- _QUÉ HARÁS_:
a) Copia del texto sobre el naufragio la parte que empieza con las palabras "Un bosque de" y termina con "de negro transparente.", y cambia en ella "lancha" por "barca".
b) Prosigue el texto sobre el naufragio a partir del punto en que se detiene.

- _FRAGMENTO_:

◆ ◆ ◆ ◆ ◆ ◆ ◆

UN NAUFRAGIO, CUATRO ÓLEOS, UNA VIDA.

UN NAUFRAGIO, CUATRO ÓLEOS, UNA VIDA.

El barco se hunde por la proa en el horizonte, su obra viva asoma coloreada en rojo de garanza oscuro. La chimenea porta el estandarte vencido de la compañía naviera Sáinz de Incháustegui. Banderas de socorro avisan de vía de agua: azul con banda blanca y gallardete de franjas, blanca y bermellón. Pinceladas largas baten la cubierta y amenazan un grupo de personas en el inclinado puente de popa. El cielo gris marfil, blanco de plata y azul manganeso, difuminado con trementina,  tiñe la espantosa galerna.

Un bosque de olas gruesas, desordenadas,  de crestas peinadas y estiradas por ráfagas, agita la superficie con fuerza diez en la escala de Beaufort. Capas densas con blanco de titanio y grises azulados cubren la mar y apenas descubren notas de verde ultramar y azul de Prusia. El temporal es duro, invernal, con vientos de más de cien kilómetros por hora.

En primer plano, una lancha salvavidas de casco negro de Marte, resalta sobre el bar batido y se escora a babor por una ola tremenda. Navega en ceñida, con el foque limado por el viento. El agua espumada inunda su bañera y el blanco amarillento de la quilla sobresale, escapando  del marco. Al timón, el primer oficial destaca con impermeable y gorro Remitger en amarillo de cromo. Detrás se apiñan unas siluetas, sólo esbozadas de negro transparente.

◆ ◆ ◆ ◆ ◆ ◆ ◆

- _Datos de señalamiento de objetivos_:
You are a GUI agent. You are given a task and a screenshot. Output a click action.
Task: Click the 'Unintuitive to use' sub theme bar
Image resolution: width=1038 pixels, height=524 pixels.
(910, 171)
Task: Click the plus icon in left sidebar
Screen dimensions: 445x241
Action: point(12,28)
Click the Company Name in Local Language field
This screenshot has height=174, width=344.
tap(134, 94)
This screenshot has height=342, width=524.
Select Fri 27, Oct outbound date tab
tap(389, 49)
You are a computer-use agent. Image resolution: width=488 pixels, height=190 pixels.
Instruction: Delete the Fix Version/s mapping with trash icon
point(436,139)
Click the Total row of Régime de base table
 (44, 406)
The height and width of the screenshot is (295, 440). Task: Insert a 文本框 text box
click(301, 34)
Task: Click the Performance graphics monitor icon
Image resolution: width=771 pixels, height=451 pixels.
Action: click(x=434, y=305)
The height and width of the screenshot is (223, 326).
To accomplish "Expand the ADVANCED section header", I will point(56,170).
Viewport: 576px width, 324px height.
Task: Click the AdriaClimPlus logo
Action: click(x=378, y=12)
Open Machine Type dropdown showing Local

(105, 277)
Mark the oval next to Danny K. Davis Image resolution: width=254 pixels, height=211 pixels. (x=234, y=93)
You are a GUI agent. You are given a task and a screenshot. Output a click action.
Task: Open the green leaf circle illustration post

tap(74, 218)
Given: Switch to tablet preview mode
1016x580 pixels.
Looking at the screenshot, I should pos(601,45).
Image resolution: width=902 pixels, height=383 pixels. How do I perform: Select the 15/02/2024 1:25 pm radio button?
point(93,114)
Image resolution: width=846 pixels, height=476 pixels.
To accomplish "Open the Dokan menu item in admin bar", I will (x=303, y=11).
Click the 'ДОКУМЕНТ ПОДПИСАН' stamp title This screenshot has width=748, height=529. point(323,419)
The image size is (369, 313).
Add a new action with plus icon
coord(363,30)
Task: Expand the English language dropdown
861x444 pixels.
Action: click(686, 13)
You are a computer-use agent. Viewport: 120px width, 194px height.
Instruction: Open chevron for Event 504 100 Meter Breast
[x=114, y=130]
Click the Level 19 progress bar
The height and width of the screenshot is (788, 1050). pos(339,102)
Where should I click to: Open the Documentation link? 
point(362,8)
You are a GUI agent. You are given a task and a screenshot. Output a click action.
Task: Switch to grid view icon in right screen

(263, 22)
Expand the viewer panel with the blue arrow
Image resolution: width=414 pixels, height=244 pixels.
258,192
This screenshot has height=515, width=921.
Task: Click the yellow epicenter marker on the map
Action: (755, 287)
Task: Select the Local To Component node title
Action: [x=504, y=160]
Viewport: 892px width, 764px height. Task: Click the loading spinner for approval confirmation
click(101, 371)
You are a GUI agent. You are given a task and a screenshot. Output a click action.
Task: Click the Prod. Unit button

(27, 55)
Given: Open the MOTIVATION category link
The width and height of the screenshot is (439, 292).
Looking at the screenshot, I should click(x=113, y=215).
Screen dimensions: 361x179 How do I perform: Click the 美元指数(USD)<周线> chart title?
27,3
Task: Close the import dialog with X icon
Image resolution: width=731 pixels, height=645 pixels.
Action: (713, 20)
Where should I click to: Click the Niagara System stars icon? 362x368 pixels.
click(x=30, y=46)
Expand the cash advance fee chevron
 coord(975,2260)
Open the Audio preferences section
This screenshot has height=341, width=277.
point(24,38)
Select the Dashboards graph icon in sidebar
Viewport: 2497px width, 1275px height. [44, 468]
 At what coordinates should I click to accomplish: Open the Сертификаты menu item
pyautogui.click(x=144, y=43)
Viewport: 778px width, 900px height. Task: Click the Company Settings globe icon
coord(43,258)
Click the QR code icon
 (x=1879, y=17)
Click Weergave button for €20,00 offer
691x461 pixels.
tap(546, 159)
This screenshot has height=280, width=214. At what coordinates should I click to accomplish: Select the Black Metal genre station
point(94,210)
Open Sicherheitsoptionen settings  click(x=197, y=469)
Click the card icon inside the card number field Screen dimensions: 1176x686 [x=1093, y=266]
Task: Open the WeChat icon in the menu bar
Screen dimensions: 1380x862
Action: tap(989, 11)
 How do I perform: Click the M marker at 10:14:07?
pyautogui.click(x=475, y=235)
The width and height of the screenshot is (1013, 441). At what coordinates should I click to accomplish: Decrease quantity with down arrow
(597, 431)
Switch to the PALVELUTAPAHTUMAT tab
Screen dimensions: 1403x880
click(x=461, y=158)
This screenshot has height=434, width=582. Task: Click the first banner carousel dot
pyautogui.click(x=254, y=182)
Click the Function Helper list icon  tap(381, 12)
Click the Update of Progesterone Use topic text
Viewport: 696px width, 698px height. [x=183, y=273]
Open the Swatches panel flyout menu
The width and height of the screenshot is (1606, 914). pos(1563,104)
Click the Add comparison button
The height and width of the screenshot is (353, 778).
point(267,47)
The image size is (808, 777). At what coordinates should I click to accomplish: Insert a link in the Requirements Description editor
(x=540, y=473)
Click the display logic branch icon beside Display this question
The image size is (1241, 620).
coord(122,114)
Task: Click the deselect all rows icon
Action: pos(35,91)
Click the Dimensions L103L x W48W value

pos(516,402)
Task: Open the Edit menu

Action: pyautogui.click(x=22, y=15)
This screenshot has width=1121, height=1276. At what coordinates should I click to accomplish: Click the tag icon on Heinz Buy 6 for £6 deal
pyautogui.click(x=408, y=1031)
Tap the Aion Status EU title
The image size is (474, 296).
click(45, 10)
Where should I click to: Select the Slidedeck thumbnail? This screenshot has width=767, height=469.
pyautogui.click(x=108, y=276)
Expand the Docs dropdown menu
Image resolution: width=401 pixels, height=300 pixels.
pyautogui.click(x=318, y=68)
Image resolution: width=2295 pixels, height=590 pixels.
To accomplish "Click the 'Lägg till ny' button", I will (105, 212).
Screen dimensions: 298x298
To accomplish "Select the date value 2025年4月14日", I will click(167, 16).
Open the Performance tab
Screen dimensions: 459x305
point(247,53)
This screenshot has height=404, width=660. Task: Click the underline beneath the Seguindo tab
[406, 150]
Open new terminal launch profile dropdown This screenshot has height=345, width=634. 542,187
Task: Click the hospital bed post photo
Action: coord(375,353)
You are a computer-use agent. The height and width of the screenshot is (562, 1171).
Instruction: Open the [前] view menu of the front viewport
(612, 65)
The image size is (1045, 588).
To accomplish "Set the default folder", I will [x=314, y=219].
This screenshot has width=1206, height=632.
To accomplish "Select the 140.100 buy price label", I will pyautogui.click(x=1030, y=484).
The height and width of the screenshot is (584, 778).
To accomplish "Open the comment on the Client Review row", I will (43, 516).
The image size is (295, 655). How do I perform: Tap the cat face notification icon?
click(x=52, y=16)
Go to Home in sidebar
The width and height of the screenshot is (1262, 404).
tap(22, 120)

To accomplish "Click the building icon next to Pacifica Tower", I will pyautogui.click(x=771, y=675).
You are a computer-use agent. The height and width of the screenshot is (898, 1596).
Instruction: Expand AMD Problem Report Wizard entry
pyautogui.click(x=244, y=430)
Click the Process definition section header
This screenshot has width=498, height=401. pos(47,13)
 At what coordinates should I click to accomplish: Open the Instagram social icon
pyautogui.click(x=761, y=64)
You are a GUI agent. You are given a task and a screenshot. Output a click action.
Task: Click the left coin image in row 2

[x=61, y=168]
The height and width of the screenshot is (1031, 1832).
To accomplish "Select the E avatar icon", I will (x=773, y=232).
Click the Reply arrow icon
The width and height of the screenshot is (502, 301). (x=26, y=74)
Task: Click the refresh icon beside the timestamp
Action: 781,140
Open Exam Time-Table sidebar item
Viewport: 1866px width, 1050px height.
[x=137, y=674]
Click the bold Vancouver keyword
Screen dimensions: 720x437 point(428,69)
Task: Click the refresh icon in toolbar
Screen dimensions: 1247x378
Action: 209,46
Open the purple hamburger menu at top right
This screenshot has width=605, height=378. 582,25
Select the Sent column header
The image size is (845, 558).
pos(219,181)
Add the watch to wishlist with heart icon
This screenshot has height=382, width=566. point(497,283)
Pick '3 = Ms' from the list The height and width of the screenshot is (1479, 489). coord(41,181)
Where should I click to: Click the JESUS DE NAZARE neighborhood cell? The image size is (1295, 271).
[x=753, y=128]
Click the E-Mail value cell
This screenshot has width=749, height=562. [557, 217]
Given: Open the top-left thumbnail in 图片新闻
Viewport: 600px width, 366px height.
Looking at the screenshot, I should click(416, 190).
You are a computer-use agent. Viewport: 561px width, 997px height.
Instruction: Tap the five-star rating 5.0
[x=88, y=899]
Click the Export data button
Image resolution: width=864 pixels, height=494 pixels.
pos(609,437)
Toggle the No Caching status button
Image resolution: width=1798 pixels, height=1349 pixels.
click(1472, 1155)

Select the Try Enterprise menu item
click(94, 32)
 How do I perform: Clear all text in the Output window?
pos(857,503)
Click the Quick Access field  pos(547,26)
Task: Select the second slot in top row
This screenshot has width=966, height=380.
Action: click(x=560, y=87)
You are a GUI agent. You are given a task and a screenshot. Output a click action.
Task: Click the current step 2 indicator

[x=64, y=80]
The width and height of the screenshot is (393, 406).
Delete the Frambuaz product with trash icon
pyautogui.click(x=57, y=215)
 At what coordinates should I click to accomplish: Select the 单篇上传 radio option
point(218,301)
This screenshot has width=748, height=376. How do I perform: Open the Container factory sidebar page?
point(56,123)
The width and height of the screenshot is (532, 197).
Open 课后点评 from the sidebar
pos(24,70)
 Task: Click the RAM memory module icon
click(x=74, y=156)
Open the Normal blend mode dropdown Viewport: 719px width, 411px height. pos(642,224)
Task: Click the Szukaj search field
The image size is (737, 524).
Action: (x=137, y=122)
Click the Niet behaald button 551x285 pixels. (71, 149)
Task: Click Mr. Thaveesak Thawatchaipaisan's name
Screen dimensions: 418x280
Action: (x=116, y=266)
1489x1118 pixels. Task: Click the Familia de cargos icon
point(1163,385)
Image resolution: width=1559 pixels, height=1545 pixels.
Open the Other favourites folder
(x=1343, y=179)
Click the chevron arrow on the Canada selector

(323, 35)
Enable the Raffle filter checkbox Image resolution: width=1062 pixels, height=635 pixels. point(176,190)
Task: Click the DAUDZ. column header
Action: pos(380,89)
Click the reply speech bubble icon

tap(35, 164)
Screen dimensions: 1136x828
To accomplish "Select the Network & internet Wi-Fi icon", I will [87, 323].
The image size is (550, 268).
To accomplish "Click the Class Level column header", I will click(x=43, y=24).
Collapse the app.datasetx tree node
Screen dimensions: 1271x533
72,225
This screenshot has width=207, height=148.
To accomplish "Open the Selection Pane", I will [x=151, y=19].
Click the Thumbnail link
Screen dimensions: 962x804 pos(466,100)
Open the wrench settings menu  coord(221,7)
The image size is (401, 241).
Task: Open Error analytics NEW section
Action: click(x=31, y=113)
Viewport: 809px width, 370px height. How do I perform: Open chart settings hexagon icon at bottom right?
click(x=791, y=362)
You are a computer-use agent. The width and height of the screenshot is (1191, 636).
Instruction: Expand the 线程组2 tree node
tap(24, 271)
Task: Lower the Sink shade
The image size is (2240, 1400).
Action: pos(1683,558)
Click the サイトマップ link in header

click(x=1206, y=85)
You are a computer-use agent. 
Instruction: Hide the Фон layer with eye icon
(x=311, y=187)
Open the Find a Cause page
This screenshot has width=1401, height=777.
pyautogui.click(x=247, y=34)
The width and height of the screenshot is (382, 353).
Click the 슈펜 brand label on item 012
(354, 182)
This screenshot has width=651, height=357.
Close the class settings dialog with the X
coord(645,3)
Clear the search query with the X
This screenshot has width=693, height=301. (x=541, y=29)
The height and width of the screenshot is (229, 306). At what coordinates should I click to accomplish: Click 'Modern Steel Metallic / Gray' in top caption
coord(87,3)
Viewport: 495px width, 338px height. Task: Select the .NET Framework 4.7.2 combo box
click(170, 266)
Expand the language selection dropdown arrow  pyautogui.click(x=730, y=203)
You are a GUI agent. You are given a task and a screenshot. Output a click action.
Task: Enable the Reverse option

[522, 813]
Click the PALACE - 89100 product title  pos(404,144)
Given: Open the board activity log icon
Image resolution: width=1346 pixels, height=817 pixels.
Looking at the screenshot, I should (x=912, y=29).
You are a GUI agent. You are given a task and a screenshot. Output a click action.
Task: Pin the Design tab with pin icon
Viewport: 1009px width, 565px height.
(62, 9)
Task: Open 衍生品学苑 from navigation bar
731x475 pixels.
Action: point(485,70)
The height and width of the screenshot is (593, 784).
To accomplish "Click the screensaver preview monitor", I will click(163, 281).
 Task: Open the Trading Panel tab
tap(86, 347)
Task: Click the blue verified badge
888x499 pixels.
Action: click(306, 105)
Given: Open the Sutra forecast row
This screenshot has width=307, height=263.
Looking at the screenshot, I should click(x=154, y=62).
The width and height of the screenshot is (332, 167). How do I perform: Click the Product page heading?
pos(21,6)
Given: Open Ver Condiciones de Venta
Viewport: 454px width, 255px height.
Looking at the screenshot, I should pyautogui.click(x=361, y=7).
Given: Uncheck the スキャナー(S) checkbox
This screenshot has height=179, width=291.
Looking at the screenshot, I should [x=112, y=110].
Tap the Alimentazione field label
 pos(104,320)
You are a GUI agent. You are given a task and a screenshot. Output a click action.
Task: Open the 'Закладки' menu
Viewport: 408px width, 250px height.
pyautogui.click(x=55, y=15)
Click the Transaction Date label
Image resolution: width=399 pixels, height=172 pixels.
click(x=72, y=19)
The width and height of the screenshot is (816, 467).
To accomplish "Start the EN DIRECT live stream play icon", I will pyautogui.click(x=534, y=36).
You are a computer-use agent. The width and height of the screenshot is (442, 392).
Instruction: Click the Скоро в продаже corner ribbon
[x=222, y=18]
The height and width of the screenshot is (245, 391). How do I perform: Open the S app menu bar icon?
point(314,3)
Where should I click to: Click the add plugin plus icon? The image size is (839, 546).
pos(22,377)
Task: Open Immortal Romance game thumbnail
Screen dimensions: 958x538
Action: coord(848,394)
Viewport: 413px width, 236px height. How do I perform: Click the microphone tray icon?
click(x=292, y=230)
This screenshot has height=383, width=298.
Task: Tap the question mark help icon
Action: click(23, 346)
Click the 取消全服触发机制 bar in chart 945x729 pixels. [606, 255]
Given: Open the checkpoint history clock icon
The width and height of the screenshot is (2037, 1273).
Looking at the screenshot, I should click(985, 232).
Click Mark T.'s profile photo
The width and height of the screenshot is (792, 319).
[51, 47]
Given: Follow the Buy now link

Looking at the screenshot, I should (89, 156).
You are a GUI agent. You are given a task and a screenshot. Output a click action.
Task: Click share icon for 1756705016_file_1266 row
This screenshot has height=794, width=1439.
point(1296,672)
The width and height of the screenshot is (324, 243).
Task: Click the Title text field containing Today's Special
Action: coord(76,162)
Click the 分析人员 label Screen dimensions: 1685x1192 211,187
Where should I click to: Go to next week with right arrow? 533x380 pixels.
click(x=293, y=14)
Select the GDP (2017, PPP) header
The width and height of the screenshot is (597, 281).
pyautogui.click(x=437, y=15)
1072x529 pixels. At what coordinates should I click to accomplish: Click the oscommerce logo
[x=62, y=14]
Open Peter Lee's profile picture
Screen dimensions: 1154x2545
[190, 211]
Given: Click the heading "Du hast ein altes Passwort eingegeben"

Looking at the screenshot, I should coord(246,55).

◆ ◆ ◆ ◆ ◆ ◆ ◆

- _RESPUESTAS POR TAREA_:
a)
Un bosque de olas gruesas, desordenadas,  de crestas peinadas y estiradas por ráfagas, agita la superficie con fuerza diez en la escala de Beaufort. Capas densas con blanco de titanio y grises azulados cubren la mar y apenas descubren notas de verde ultramar y azul de Prusia. El temporal es duro, invernal, con vientos de más de cien kilómetros por hora.

En primer plano, una barca salvavidas de casco negro de Marte, resalta sobre el bar batido y se escora a babor por una ola tremenda. Navega en ceñida, con el foque limado por el viento. El agua espumada inunda su bañera y el blanco amarillento de la quilla sobresale, escapando  del marco. Al timón, el primer oficial destaca con impermeable y gorro Remitger en amarillo de cromo. Detrás se apiñan unas siluetas, sólo esbozadas de negro transparente.

b)
Los cuadros del naufragio siempre han estado en el paisaje familiar: en casa de mis abuelos, de mis padres y ahora en la mía. Nunca me había parado a observarlos detenidamente, tampoco sabía su historia: ¿dónde ocurrió?, ¿y el papel de mi abuelo?, ¿por qué se hundió?, ¿cuál era el nombre del barco?, ¿falleció alguien?…

Durante más de ochenta años no ha emergido esta historia. La nostalgia y el milagro de Internet han podido reconstruir esos momentos terribles.

El Delfina, un vapor carguero de tres mil  toneladas de registro bruto construido en 1921, se dirigía en lastre al canal de Brístol para cargar carbón con destino a Italia. La tragedia sucedió en la madrugada del dieciséis de diciembre de 1928, en los arrecifes Skerries de la isla de Man, Inglaterra. Horacio Menchaca, mi abuelo, era el primer oficial y fue quien realizó la evacuación.

En el bote de salvamento sólo cabían diecisiete personas, el resto de la tripulación quedó a la espera del segundo viaje, mientras su nave se hundía por momentos. Los primeros tripulantes rescatados del Delfina arribaron al barco de auxilio, el vapor británico Huntsman. Para recoger al resto de compañeros, mi abuelo reclamó voluntarios, pero nadie se atrevió a volver, pues temían el hundimiento que atraparía con la succión a cualquier barco cercano.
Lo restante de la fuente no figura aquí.